It’s funny where you can find inspiration. Just last week I was driving through Melbourne’s northern suburbs inspecting a potential project when I came across a sign for a new house and land estate with advertised prices starting at $450,000. I was 30 kilometres from the CBD-that’s about the distance between Parramatta and the city-and in a suburb where the median price was half that of a Sydney comparable! I felt as though I had uncovered a case of potential arbitrage that’d make my finance professor proud.
We’ve long recognised the value proposition that Melbourne offers, and this was but another reminder of the potential of the city. Here I was in the most liveable city in the world (for the past six years, mind you), with a population growing at a faster rate than its northern neighbour and in a state with the highest rate of productivity growth. It was difficult to understand why such a price disparity existed; so I thought I’d crunch some numbers. The figure below tracks the difference in price of an average house in Sydney and Melbourne over the past thirty years.

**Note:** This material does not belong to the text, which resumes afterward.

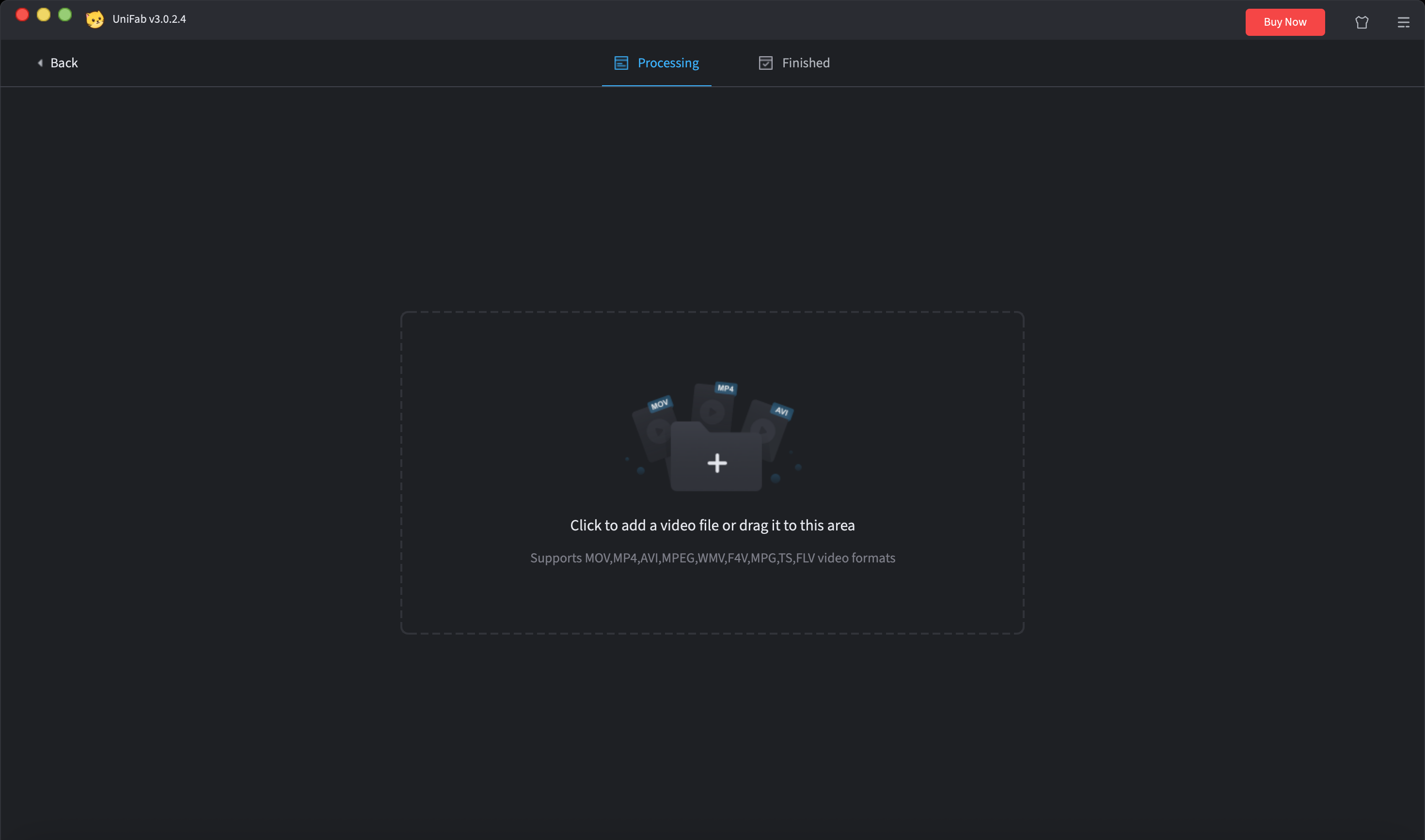Image resolution: width=1425 pixels, height=840 pixels.
Task: Go back using the Back label
Action: [64, 63]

I’ve added an exponential trend line to better indicate how the differential has tracked over time. What we see here is unambiguous evidence of the increasing price convergence of our two most populous capital cities. Over the last decade, the average annual growth rate in the price of vacant land in Melbourne has been twice that of Sydney (6.7 per cent vs 3.2 per cent). The results on a per square metre basis are stronger still, with vacant land in Melbourne having increased 8 per cent per annum over the past decade. With Melbourne tracking ahead of Sydney from liveability, population and economic growth perspectives, the likelihood is that the price disparity will continue to trend downward. Look out, Sydney.